Offering credit for no collateral comes with great risk. But Nitya reiterates that Simpl is a trust network. “We use data, design, communication, and network for timely payments. We have created a fully automated collection system that uses data and machine learning algorithms to optimise the collection process in a highly personalised manner,” he adds.
Simpl’s data collection engine assembles structured and unstructured big data and predicts customer behaviour. Chaitra says, “We use social engineering and behavioural economics to find out how financially responsible they are. We conduct a deep analysis of transaction history with the merchant and use publicly available information.”
Simpl claims to have 85 percent customer retention, growing 50 percent monthly. Nitya adds that they have positive unit economics on every transaction. Simpl has had 1.5 million approved accounts in the six months since launch. Their target is 100 million users in the next few years.
Nitya is confident — his biggest surprise was how much consumers are “loving” the product.
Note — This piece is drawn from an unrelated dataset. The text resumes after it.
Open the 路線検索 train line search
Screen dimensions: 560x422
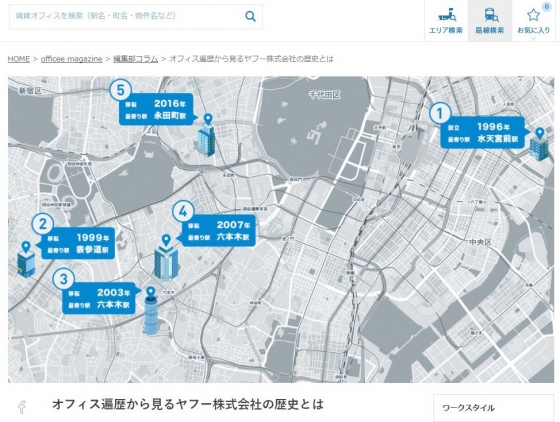[490, 20]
There are more avenues yet to open up though. On how the government can back fintech startups, he says: “Large financial services institutes are not meant to be technology firms, but they should aim to partner with the best technologies. Differentiated products can transform how you service your customers.” Simpl has virtually no competition although startups like ZestMoney, which provide instant loans without credit history, are also disrupting the fintech space.
Simpl aims to get 20 partners on board this fiscal year, although they are not keen on offline players yet. With the recent government ban on Rs 500 currency notes aimed at curbing the black money menace, digital payments is gaining prominence more than ever before. The government should look to startups and technology for improving financial services and creating the mechanisms that will drive financial inclusion — whether to the young professional or the last mile.